Até abril, a situação legal dos cigarros eletrônicos permitiu, segundo Piquet, a construção de uma rede de distribuição e contrabando dessa mercadoria. “Com o endurecimento da lei, o crime organizado vai se interessar e se apropriar desse mercado”, afirmou o professor. De acordo com ele, redes que atualmente dominam o contrabando de cigarros e jogos ilegais estariam entrando no mercado do cigarro eletrônico.
Segundo os pesquisadores da USP, o aumento no número de consumidores está relacionado ao impacto do isolamento social durante a pandemia de covid-19 e o crescimento das vendas online. O estudo afirma que, “diferentemente de produtos como a cocaína, cuja comercialização online seria imediatamente detectada e reprimida, os cigarros eletrônicos são vendidos abertamente em plataformas de e-commerce e redes sociais, muitas vezes sob disfarces, como ‘vaporizadores’ ou ‘aparelhos eletrônicos’. Isso facilita o acesso dos consumidores, que compram esses dispositivos sem precisar recorrer a canais de tráfico tradicionais”.
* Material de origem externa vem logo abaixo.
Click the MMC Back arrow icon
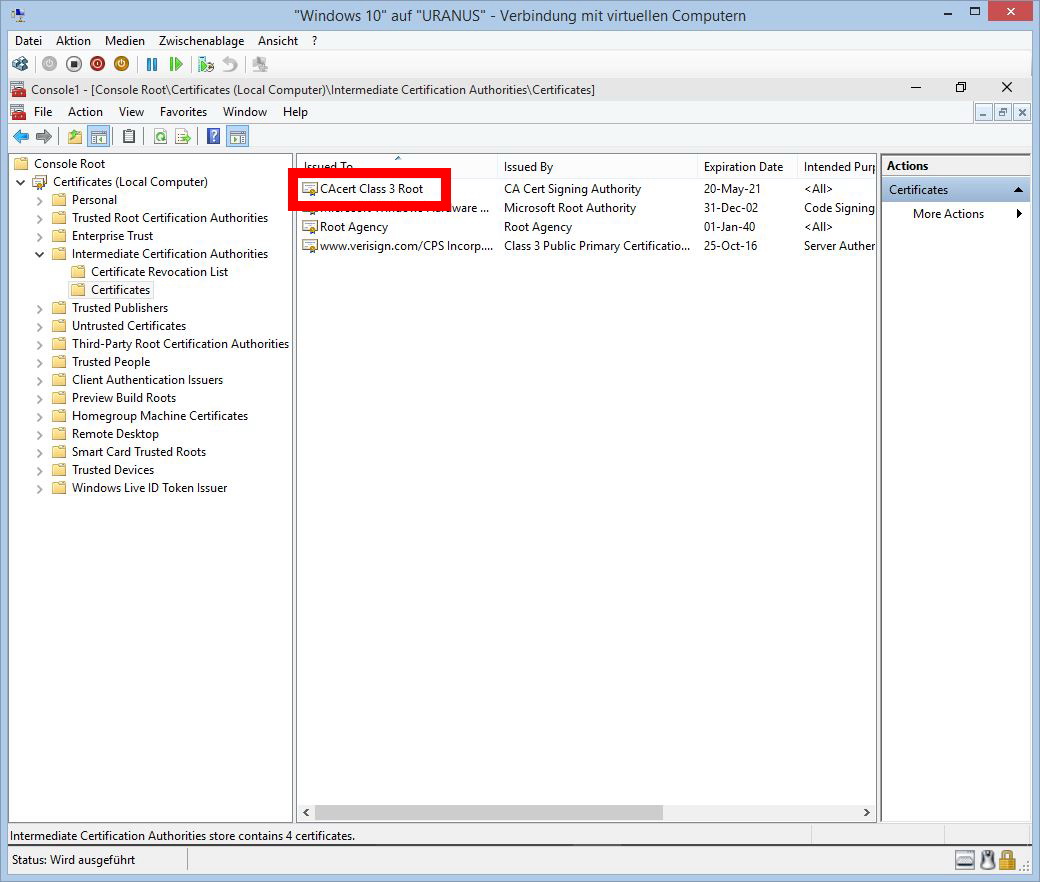 tap(21, 137)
Ou seja, a dificuldade das autoridades para monitorar e controlar a venda online de DEFs, segundo os pesquisadores, “representa um desafio adicional à repressão desse mercado”. A pesquisa analisou dados de 14 sites que oferecem os cigarros eletrônicos no País, com entregas a domicílio nas grandes cidades. A estimativa atual é de que o mercado para esse produto conte com até 4 milhões de brasileiros por ano. Segundo o estudo, o Paraguai é o principal ponto de origem do contrabando de DEFs para o Brasil.
“A facilidade com que esses produtos cruzam a fronteira é uma consequência direta das assimetrias legais e da fraca fiscalização entre os dois países. Enquanto o Brasil mantém uma proibição rigorosa sobre a comercialização dos dispositivos, no Paraguai, as leis são mais flexíveis, o que facilita o escoamento do produto”, afirmou Piquet.
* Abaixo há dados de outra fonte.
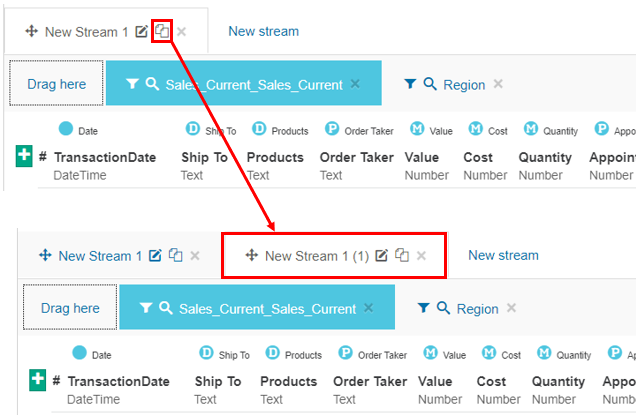Click the duplicate icon highlighted in red
Viewport: 636px width, 415px height.
point(162,32)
Para ele, um aspecto importante desse negócio é o “papel da corrupção no fortalecimento desse mercado ilegal”. “Para que os dispositivos contrabandeados entrem no Brasil e sejam distribuídos nos grandes centros urbanos, há indícios de cooperação de agentes públicos”, afirmou o professor. Ou seja, o mercado desse produto no Brasil ilustraria “como a combinação de proibição, contrabando transnacional, corrupção e comercialização digital pode criar um ambiente propício para o florescimento de mercados ilícitos”.
Crescimento de consumo
Piquet conclui que o crescimento contínuo desse consumo, mesmo diante da ilegalidade, “levanta questões sobre a eficácia das políticas atuais e, se a regulamentação, com a devida tributação, poderia ser uma solução mais viável para combater tanto o mercado ilegal quanto os problemas de segurança pública associados a ele”. “A regulamentação dos DEFs poderia reduzir a violência, enfraquecer as receitas dessas organizações e gerar arrecadação tributária, promovendo maior controle sobre a comercialização desses produtos”, concluiu.
A pesquisa estima ainda que em 2028, com a evolução desse mercado ilegal, a receita tributária arrecadada no Estado poderia chegar até R$ 3,5 bilhões, considerando o preço médio dos cigarros eletrônicos. São Paulo é responsável por 20% de todas as apreensões desse tipo de produto no País. A receita estimada da legalização desse mercado só para o ano de 2024 poderia, segundo Piquet, custear aproximadamente 12,02% do investimento em policiamento de São Paulo.
O anúncio da pesquisa será feito com a participarão de Edson Vismona, presidente do Fórum Nacional Contra A Pirataria e Ilegalidade (FNCP); de Renato Gomides, gerente financeiro da CropLife Brasil; de João Henrique Martins, coordenador da Secretaria de Segurança Pública do Estado de São Paulo; de Emerson Kapaz, CEO do Instituto Combustível Legal (ICL) e de Andrea Chieregatto, Consultora de Segurança Pública da Fundação Brava.